A última entrevista do casal JOHN LENNON E YOKO ONO

by - quinta-feira, maio 08, 2014

Olá pessoal!

Vamos conferir mais um excelente texto do Neialbert!


A última entrevista do casal JOHN LENNON E YOKO ONO
A essência de um ídolo registrada meses antes de sua morte. Conduzida por David Sheff.

Por Neialbert Fontes


Por trás de todo grande homem, existe uma grande mulher!


“...Jesus, ela é muito mais inteligente do que eu – muito mais inteligente. Acho que a maioria das mulheres são inerentemente mais inteligente do que os homens.”

- John Lennon
 

Polly Samson, Raíssa Gorbachova, Paula Yates, Zélia Gattai, Lady Di, entre outras, enfim, garanto que, em sua maioria, pouco ou nada, seu ouviu falar. São e foram, elas, esposas de homens de grande visibilidade e importância para sociedade, como David Gilmour, Mikhail Gorbachev, Bob Geldof, Jorge Amado, Príncipe Charles, respectivamente... foram declaradas pelos mesmos, como o pilar de força que precisaram para se tornar o que são hoje.
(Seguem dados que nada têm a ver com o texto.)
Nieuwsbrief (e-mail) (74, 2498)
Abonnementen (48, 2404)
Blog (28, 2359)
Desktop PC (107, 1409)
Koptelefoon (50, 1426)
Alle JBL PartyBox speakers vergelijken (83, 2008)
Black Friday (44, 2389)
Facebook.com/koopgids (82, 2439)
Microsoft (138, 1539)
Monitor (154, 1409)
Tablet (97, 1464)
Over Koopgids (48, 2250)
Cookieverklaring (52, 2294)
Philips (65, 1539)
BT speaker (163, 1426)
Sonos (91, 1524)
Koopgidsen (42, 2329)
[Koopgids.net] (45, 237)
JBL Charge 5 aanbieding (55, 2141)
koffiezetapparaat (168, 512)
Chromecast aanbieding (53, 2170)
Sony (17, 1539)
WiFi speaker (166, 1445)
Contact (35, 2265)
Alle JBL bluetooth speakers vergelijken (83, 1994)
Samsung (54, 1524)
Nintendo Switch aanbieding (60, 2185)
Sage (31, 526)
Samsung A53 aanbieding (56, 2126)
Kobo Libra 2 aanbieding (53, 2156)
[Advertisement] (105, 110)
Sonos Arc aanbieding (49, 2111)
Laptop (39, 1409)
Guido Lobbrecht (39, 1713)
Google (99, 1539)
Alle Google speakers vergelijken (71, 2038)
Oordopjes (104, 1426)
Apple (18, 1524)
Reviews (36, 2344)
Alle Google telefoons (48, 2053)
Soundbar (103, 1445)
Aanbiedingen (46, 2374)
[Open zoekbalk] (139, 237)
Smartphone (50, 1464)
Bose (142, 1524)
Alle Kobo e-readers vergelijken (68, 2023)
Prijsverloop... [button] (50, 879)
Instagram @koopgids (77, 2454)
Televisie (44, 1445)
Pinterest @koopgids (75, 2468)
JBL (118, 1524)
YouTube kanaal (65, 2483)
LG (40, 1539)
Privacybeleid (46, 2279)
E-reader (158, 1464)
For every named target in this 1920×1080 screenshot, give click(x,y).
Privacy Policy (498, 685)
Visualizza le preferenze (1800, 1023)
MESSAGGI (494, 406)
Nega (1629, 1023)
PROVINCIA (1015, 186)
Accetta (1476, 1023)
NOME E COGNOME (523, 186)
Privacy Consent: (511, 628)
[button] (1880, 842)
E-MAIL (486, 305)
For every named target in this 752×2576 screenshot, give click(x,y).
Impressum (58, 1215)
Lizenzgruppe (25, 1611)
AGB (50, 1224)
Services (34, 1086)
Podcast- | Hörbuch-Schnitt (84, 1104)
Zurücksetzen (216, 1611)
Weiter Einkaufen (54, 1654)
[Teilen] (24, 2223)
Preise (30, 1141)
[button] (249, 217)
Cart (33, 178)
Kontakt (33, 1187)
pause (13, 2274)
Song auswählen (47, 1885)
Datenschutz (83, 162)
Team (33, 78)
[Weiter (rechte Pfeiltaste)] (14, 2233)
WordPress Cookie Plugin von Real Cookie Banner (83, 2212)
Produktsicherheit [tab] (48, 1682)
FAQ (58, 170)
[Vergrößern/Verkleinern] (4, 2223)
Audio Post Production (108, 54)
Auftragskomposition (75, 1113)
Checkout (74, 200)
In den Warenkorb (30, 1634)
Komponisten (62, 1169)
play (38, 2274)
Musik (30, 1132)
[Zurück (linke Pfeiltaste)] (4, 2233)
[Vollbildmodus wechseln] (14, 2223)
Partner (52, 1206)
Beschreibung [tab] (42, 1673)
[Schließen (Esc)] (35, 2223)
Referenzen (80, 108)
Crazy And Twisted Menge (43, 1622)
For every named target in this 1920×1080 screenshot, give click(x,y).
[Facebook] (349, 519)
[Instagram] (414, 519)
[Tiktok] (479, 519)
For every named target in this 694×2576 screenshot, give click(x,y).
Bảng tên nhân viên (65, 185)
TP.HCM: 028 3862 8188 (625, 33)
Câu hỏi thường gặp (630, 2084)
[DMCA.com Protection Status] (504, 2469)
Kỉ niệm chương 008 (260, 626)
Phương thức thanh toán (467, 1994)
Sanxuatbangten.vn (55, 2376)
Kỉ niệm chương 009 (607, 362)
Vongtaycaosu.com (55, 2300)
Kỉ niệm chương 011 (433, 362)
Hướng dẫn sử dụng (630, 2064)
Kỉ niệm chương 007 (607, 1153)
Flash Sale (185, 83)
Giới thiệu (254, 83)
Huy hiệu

Mas, seria isso, o machismo herdado das cavernas, onde os homens eram as atenções, enquanto as mulheres eram posses, status ou mesmo, submissa ao seu dono? Sim, pois como todos bem sabem, lá no período cretáceo, os homens viviam da caça e da disputa por território, passavam o dia lutando entre a vida e a morte, para levar o alimento para as cavernas, onde suas fêmeas, cuidavam dos filhotes, da comida e de catar lenha, para distração do macho (o mesmo passava horas olhando a fogueira, como uma espécie de repouso da mente, ao fim de mais um dia de luta). É daí, que os estudos afirmam, que o cérebro feminino é mais desenvolvido que o masculino, por natureza, afinal, em que mundo, um homem seria capaz de pintar as unhas, atender uma ligação, assistir televisão e cozinhar ao mesmo tempo? No máximo, somos apenas capazes de utilizar duas funções ao mesmo tempo, ainda assim, dando ênfase a uma apenas. 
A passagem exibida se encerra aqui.